The toll has been steep.
“We thought, oh, it’s going to be a week, it’s going to be a month,” Chiosque said. “And we’re going for three months.”
She said that although the ordeal was in its third month, “it feels we’re still on the start line.” She added. “I don’t understand how that’s possible.”
Chiosque said she has spent thousands of dollars on emergency travel and last-minute flights, and that money has been short, particularly during the recent six-week government shutdown, when federal employees like her were not paid.
“I didn’t have to take a last-minute flight,” she said. “That cost me so much money. And nothing got resolved.”
The couple speaks daily by phone but has not seen each other in person in months.
“Last time I saw her was in October,” Chiosque said

Xiomara Suarez and Grazi Chiosque.
Grazi Chiosque
Inside Adelanto, Suarez has described conditions that are degrading and isolating.
“There’s mold in the food,” Chiosque said. “You don’t have any privacy.”
“She was put into shackles,” she added. “She told me that crying because it really made her feel like she did something that was wrong, and she didn’t.”

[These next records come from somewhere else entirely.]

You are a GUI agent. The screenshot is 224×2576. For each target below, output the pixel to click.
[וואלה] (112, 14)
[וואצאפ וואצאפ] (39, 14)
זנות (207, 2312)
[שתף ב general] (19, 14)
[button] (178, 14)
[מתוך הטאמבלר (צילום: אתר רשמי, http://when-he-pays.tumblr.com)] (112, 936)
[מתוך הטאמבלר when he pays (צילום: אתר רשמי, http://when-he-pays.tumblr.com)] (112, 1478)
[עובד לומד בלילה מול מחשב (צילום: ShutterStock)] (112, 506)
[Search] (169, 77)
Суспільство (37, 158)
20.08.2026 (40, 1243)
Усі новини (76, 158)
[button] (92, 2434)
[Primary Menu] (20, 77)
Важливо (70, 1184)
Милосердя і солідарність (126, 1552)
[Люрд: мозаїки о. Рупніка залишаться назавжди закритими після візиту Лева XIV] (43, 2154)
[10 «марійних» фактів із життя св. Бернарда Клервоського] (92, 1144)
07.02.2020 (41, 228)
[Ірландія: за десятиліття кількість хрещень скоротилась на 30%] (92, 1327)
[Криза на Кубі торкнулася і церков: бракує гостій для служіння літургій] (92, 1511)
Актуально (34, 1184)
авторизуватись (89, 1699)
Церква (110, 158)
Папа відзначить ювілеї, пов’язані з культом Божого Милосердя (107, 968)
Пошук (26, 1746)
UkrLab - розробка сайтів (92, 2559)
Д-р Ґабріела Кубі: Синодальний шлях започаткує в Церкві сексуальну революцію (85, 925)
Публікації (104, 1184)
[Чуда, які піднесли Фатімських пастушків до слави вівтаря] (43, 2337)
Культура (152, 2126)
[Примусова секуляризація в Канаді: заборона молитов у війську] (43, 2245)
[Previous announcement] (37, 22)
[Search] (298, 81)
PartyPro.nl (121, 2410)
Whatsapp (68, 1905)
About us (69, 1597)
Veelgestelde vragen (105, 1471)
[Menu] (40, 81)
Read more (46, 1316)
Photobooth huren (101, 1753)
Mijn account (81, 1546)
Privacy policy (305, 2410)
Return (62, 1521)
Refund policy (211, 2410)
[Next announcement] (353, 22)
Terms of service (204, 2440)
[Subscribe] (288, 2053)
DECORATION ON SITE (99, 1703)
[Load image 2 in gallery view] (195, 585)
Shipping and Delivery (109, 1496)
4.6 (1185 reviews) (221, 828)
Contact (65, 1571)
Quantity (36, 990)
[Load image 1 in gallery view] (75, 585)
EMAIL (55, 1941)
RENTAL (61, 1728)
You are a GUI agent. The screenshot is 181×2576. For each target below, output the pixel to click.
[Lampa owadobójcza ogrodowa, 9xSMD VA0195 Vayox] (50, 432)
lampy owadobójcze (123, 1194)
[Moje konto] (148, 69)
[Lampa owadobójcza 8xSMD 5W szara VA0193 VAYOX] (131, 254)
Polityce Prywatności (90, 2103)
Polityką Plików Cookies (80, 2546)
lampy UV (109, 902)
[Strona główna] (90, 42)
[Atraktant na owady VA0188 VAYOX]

Álvaro M. Huerta, director of litigation and advocacy at the Immigrant Defenders Law Center, said cases like Suarez’s reflect a broader pattern. “This administration is separating and trapping families like Xiomara and Grazielli in a Kafkaesque nightmare, with the clear intention of making life so unbearable that they abandon all hope,” Huerta said. “It’s not only a policy failure, but also a betrayal of LGBTQ immigrant families who deserve dignity, safety, and the chance to thrive.”
Huerta said the consequences extend beyond individual cases. “It is un-American, and it exposes how Stephen Miller and Donald Trump are dismantling any semblance of due process in the immigration system, eroding the rule of law, and shattering public faith in our government institutions,” he said. “It is deliberate and systemic cruelty. And tragically, immigrant and mixed-status families will continue to bear the burden of this government-orchestrated trauma.”
Congressional outreach and limited leverage
Chiosque has contacted U.S. Sen. John Fetterman’s office in Pennsylvania and U.S. Rep. Laura Friedman’s office in California. She represents the district where Suarez is detained. Both offices have opened inquiries, Chiosque said, but neither has been able to force a resolution or even secure clarity on which agency is responsible for adjudicating the spousal petition.
A spokesperson for Friedman told The Advocate that they declined to comment on the case. “We do not comment on individual constituent service requests,” the spokesperson said. “When constituents ask for help, our office fights to get them the answers and action they deserve from the relevant federal agencies.”
In a separate statement, Friedman criticized the broader immigration enforcement approach under Trump. “Rather than focusing on serious criminals, Trump is targeting hardworking members of our communities who have lived here for years and are seeking a better life for their families,” Friedman told The Advocate in a statement. “Trump’s policies are cruel and deeply wrong, which is why I’m leading the No Masks for ICE Act to bring accountability and transparency back to our communities. Simultaneously, I’ll keep fighting for commonsense immigration reform to ensure that those who deserve to be in our nation have a real path towards that goal.”
The Advocate also contacted Fetterman’s office, U.S. Citizenship and Immigration Services, and Immigration and Customs Enforcement for comment. None responded.
“It feels like we’re begging”
For Chiosque, the most painful part is not just the waiting, but the inversion of responsibility. She followed the rules. She trusted the system. She works for it. For a federal employee who believes in systems, that may be the most unsettling lesson of all.
“All we’re asking for is to approve the green card,” she said. “We didn’t really do anything besides follow what was asked.”
“It feels like we’re begging for something that it’s our right,” she said.